October 7, 2021 By Daniel Mermelstein 5 min read

This post provides advice and recommendations of best practices when using IBM Cloud Databases for MongoDB Standard and Enterprise plans. 

We hope it will be useful for developers and administrators that are going to use IBM Cloud Databases for MongoDB. It summarises our experience of some questions our customers have when running MongoDB deployments on the IBM Cloud. This document assumes that the reader is familiar with MongoDB, as it will mainly deal with the differences between a self-hosted MongoDB cluster and one deployed and managed by IBM.

The recommendations are at the bottom of the blog post, but we highly recommend reading the whole post to understand the underlying context around our recommendations. We also recommend using our Getting-to-Production Checklist to make sure you are incorporating all best practices for adopting IBM Cloud Databases

IBM Cloud Databases for MongoDB

Databases for MongoDB deployments consist of a three-node replica set deployed in three different availability zones. There is one primary in one zone and two secondary members in two additional separate zones. Both secondaries can become the primary in an election.

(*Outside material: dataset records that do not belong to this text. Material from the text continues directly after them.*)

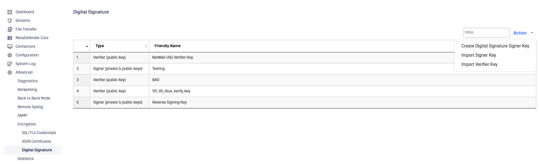Screen dimensions: 539x164
Task: Open SSL/TLS Credentials page
Action: pyautogui.click(x=39, y=133)
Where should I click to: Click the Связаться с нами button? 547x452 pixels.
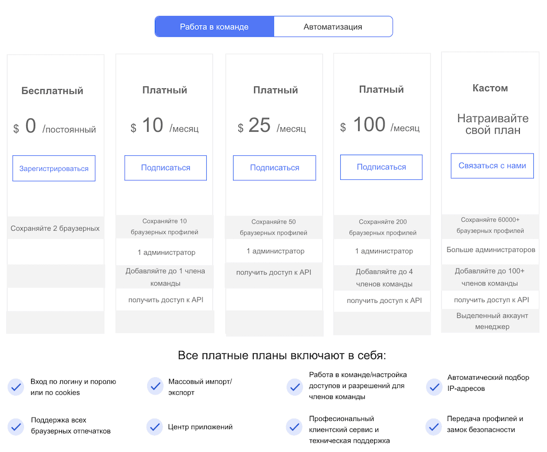(x=492, y=166)
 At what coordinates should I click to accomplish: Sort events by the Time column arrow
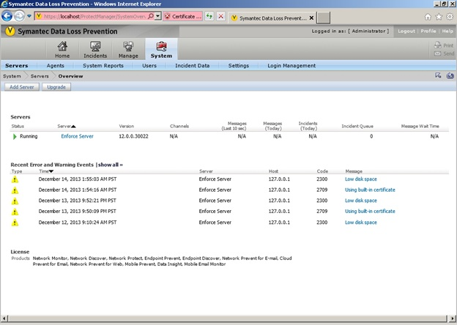point(51,171)
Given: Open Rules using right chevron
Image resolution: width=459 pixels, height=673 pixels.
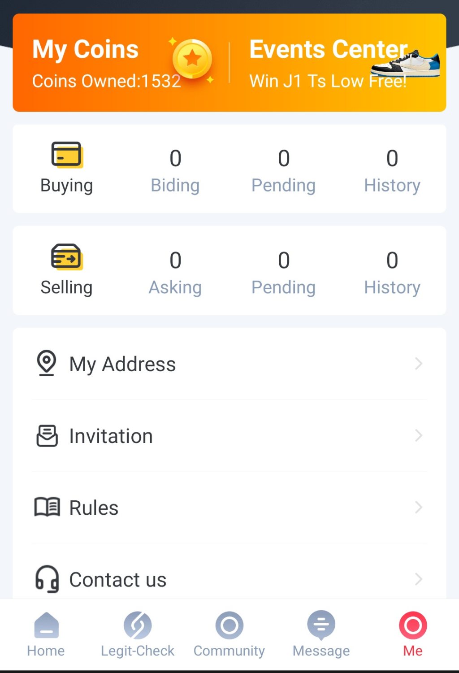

These replica sets provide additional fault tolerance and High Availability. IBM offers a Standard Plan and an Enterprise Plan for MongoDB deployments. You can read more about the features of the different plans here.

Multi-zone deployment of MongoDB Cluster.

Best practice guidelines

Durability vs. accessibility

Like all other distributed databases, MongoDB presents application developers with architectural decisions that involve some trade-offs between data durability (how permanent a data write is) and data availability (how quickly your application can write and read data). The purpose of this document is to examine these trade-offs only in the context of the IBM Cloud Databases deployments of MongoDB.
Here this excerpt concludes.